Arthritis, the family of degenerative diseases, are one of the top concerns in the United States and many other countries due to their abilities to cause disabilities. Centers for Disease Control and Prevention reports that half of the population will develop osteoarthritis in their knee by the age of 85 and a quarter of the population will develop arthritis in their hips by this age as well.
They also report that at least 22.7% of the American population are diagnosed with some type of arthritis at any given time, which accounts for more than 50 million people in the United States alone. Another alarming statistic reported is the fact that 62% of arthritis cases in adults account for individuals under the age of 65, which means these diseases are common among both older and younger people, causing a concern for the entire adult population, regardless of age.
The Arthritis Family
While many people would tell you that they have arthritis, the term arthritis doesn’t really provide a clear overview of their specific condition. Due to the fact that there are a vast variety of arthritis diseases, it is vital to know about the specific type of arthritis a person has been diagnosed with in order to acknowledge the damage that is being dealt with their bodies and the effects their specific disease has on their lives on a daily basis.
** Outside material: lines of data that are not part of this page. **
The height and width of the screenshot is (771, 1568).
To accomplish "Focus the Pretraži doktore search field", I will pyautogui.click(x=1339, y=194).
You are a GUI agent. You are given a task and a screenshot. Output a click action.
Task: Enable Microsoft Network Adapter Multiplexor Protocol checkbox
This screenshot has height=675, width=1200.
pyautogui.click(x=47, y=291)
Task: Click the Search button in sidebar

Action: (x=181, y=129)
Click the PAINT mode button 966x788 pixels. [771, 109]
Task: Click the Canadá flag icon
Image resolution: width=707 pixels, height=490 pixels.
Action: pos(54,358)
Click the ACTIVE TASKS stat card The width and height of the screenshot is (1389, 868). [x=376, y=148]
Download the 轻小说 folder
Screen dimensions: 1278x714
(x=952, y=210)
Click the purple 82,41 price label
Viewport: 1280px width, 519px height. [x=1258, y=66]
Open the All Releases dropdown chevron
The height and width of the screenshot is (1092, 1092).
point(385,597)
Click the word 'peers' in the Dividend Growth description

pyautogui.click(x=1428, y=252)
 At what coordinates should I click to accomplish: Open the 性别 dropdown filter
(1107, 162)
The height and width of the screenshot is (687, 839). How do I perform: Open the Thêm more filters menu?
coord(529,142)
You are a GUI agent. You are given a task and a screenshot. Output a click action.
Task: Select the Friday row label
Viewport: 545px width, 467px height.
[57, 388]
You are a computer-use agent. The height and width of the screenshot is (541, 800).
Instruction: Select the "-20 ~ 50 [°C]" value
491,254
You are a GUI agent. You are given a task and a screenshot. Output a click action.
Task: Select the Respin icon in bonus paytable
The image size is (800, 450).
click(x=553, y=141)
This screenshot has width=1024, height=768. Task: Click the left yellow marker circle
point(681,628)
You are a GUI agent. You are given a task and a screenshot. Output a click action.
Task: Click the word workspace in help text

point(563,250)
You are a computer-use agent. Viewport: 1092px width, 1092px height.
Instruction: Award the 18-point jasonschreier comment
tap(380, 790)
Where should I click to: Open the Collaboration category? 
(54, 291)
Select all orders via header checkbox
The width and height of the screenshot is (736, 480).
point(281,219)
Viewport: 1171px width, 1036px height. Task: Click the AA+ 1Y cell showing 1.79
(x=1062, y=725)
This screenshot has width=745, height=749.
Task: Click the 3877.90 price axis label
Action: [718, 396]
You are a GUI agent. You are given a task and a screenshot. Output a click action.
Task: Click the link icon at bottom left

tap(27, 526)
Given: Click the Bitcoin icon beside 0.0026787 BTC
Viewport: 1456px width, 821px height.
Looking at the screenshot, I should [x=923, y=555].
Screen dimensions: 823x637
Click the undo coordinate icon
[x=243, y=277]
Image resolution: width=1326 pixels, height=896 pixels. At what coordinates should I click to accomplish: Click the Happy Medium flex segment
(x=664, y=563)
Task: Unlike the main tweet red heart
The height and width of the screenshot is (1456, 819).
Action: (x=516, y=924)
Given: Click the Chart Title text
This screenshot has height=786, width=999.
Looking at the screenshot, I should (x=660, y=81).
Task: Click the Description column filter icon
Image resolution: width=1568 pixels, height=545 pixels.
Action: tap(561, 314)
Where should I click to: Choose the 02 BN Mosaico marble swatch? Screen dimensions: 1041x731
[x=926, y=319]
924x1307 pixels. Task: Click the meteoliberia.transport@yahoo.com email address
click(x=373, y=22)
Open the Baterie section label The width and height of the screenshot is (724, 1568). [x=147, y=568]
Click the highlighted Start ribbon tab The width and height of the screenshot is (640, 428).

The reality of the situation is that there are more than 100 different types of arthritis identified by medical experts, with each causing different symptoms and taking a toll on the human body in a different way. WebMD reports that some of the most common types of arthritis diagnosed include:
- Osteoarthritis – Reported to be the most common type of arthritis. This type of arthritis causes damage to cartilage and joints due to the overuse of joints. It is also age-related arthritis. Osteoarthritis can also be caused by obesity and joint injuries, due to excessive stress being placed on joints.
- Rheumatoid Arthritis – Reported to be an autoimmune disease, where the body’s internal immune system starts to attack different parts of the body, such as the joints. This effect leads to inflammation in the joints, which may lead to severely damaged joints if not treated.
- Psoriatic Arthritis – Reported to be a combination of psoriasis and arthritis. This type of arthritis causes both the joints and skin to become inflamed. It also causes patchy areas where the skin becomes inflamed, which can be either white or red.
Nutrition And Arthritis
Livescience reports that a study which started out in 1958 found malnutrition to be a possible cause for the development of osteoarthritis among a group of Moose. As the Moose population grew, the prevalence of osteoarthritis increased. When the population grew smaller, the prevalence of osteoarthritis also grew smaller. They also found that Moose who had a malnutrition at a young age were more likely to develop osteoarthritis when they become older and also had a higher chance of dying with osteoarthritis.
While this study was conducted on animals, it is important to note that both humans and animals have bones. Bones are in need to proper nutrition in order to assist with density and strength, as well as to continuously repair broken down parts of the bone structure.
Multivitamins For Arthritis Patients
Arthritis patients are often recommended a multivitamin in order to help maintain the overall health of their bones, joints cartilage, immune system and general wellbeing. While these daily multivitamins are said to assist patients who have been diagnosed with arthritis, it is vital to consider both the advantages and disadvantages multivitamins may offer patients, as well as to look at how exactly they may help.
When looking at multivitamins for arthritis patients, it is essential to consider the fact that, within the United States, any supplement that contains three or more vitamins are considered a multivitamin. This also means that each multivitamin will have different types of vitamins and different doses. For this reason, it is important to consider which vitamins are essential for arthritis patients and then to look for a multivitamin with these specific vitamin content.
Several studies and reports have been released, providing information that the following vitamins and minerals are the most essential for arthritis patients.
- Vitamin C – Natural Fitness Tips report that vitamin C is an essential part of the body that has a vital role in the production of collagen protein. Collagen protein helps to build healthy joints, blood vessels, and cartilage, which all provide benefits for arthritis patients. They also advise that a large dose of vitamin C may enhance the pain caused by osteoarthritis, thus a recommended intake of 75mg for women and 90mg for men on a daily basis is recommended.
- Omega-3 Fatty Acids – The Arthritis Foundation reports that omega-3 fatty acids are converted into resolving within the body, which is a powerful anti-inflammatory agent. This helps to decrease joint stiffness and tenderness, as well as helps to reduce pain.
- Vitamin D – The Arthritis Foundation reports that vitamin D is an essential nutrient for strong bones. They explain that this vitamin helps with calcium levels in the blood, as well as the regulation of phosphorus and calcium throughout the body. Furthermore, they report that studies have provided evidence that a sufficient amount of vitamin D in the body decreases the risk of developing rheumatoid arthritis.
- Other essential vitamins and minerals to look out for include vitamin K, calcium, iron, copper, boron, selenium and folic acid.
While multivitamins are often recommended to patients who have been diagnosed with arthritis, many people fail to realize that every multivitamin on the market may be different. Thus, simply recommending a multivitamin does not make sense in this case. Recommending specific vitamins that may assist with the symptoms and effects of arthritis on the body becomes a more logical step, as this allows an arthritis patient to look for a multivitamin with the specific contents their body really needs.